TorchInductor Update 3: E2E model training with TorchDynamo + Inductor gets 1.67x/2.1x speedup

Our previous posts introduced the idea of TorchInductor and shared some early but extremely promising inference and training results.

Since last time we have added E2E model training supports to TorchDynamo + Inductor, which brought 1.67x/2.1x speedup over native PyTorch.

Why do we need the E2E model training benchmark?

Previous TorchDynamo + Inductor work has shown extremely promising results on both model inference and training performance, but we are lacking the end to end training performance benchmark on real dataset to help users have a better understanding on the overall performance gain. So we added this E2E training benchmark which runs the popular hugging face Bert model on Yelp Reviews datasets.

Difference between the E2E training vs. existing OSS training benchmark

The major difference is:

  • OSS training benchmark only tests accuracy and speedup of forward and backward on example inputs;
  • E2E training is to check model loss convergence and speedup of the whole training(forward+backward+optimizer.step) pipeline on real datasets.

To fix this gap, we added several new features and fixed bugs, here are the highlighted changes:

How to onboard TorchDynamo stack with your own E2E model training?

Look at the training_iter_fn which would be accelerated by TorchDynamo + Inductor stack, it includes forward pass, optimizer step and backward pass. Currently both forward and optimizer step are captured/accelerated by Dynamo + Inductor. Backward pass still triggers eager’s autograd engine, which runs each ‘compiled backward’ graph as if it was one op, also running any non-compiled eager ops’ backward functions.

Ensure model training with TorchDynamo stack is converged.

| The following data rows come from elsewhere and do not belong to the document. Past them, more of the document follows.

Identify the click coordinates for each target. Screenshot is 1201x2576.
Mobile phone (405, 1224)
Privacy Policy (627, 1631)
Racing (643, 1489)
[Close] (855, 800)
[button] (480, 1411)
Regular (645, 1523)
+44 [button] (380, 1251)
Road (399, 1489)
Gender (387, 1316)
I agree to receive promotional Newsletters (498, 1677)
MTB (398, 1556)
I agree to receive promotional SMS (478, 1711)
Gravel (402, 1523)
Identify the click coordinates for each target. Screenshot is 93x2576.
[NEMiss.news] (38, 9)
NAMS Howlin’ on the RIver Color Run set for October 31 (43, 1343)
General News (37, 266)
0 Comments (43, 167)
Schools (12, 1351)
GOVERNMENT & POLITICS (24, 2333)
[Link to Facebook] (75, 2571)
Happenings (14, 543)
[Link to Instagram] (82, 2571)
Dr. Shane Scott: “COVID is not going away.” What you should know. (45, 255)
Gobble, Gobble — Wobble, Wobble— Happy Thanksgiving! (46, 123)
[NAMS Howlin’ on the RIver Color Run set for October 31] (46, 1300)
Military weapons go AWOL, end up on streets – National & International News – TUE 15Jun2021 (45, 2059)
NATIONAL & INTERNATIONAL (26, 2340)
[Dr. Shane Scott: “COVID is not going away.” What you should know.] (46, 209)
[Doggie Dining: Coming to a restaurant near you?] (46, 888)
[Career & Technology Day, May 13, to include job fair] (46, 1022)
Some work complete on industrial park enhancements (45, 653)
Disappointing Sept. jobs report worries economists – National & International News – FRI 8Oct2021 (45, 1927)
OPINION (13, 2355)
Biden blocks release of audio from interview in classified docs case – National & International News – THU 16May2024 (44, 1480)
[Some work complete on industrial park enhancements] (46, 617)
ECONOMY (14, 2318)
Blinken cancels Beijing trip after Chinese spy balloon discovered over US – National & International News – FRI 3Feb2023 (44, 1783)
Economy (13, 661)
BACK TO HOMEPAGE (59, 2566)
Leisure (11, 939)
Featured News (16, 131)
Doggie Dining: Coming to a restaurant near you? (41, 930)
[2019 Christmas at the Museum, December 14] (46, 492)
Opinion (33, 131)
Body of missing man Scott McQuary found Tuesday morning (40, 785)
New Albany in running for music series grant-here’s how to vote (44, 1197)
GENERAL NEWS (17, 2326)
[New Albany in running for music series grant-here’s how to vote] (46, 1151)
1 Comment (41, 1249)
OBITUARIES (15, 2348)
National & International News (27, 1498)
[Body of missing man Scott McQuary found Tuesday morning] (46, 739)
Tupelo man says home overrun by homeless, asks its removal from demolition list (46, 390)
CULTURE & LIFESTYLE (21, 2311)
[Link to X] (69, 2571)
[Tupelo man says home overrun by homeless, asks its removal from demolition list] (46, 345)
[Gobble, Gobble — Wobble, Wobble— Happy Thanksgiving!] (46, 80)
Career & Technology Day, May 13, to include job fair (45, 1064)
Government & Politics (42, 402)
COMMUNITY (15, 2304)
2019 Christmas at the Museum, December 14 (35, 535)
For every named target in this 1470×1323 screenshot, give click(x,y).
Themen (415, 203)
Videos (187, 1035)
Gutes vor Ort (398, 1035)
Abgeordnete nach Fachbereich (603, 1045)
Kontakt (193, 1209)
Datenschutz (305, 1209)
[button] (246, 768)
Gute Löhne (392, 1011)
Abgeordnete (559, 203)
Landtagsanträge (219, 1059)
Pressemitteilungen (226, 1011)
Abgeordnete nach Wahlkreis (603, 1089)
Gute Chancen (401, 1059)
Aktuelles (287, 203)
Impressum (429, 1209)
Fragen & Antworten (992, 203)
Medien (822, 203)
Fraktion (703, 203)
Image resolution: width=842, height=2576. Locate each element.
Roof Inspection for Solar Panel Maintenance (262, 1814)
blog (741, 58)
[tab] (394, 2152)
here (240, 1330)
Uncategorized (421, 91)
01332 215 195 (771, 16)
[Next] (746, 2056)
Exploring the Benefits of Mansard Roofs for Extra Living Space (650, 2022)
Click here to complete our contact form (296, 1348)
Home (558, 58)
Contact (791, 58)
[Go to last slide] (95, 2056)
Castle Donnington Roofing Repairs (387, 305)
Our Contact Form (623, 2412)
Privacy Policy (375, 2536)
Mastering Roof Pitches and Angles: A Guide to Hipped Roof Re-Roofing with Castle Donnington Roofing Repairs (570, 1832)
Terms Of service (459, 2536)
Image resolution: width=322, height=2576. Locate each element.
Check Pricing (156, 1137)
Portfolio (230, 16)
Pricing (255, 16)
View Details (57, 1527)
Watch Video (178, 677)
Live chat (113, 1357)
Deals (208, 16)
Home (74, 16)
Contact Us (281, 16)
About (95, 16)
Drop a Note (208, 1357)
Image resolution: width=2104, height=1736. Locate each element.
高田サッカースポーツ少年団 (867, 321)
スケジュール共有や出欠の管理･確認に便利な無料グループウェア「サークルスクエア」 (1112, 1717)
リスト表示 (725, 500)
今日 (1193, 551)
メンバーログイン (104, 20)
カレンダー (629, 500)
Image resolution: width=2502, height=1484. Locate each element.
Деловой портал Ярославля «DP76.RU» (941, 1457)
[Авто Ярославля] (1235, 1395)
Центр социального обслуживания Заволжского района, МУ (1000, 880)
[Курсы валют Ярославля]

To make sure the training loss is converged, we check the final loss obtained from TorchDynamo stack should be less than or equal to the loss of native PyTorch under the same iteration number.

E2E model training performance benchmark

Float type Speedup w/o warm up Speedup w/ warm up
FP32 1.36 1.67
AMP 1.7 2.1

Since we already have hf_Bert model in TorchBench, the speedup we observed on E2E training is strongly correlated with the one in TorchBench(1.12 for FP32 and 1.7 for AMP).

Summary & best practice

Right now the benchmark supports all TorchDynamo backends and all PyTorch optimizers, but only the hf_Bert model, we will add more models in the future.

It’s very straightforward to follow the E2E training benchmark to onboard your own models, but we recommend:

  • Use Adam optimizer which supports capturable and avoids unnecessary graph breaks.
  • TorchInductor takes some time to compile the graph, so using a larger number of epochs/iterations can have more remarkable acceleration. We set epochs = 100 when running the benchmark.

Feel free to try it on your environment and welcome feedback!

2 Likes

For the backward,I wonder if the graph optimization can also be done at eager model , because we can get a backward graph;
If so, Does TorchDynamo mainly speed up forward step?

For the backward,I wonder if the graph optimization can also be done at eager model , because we can get a backward graph;
If so, Does TorchDynamo mainly speed up forward step?

Actually there are two levels of optimization: TorchDynamo to capture/generate better graph and TorchInductor to converts the captured graphs into faster machine code.

For backward, it still triggers eager’s autograd engine, which runs each ‘compiled backward’ graph as if it were one op, also running any non-compiled eager ops’ .backward() functions. TorchDynamo can capture graph for forward() and optimizer.step(), but the TorchInductor backend can speed up forward(), backward() and optimizer.step().

@yanboliang thanks for your reply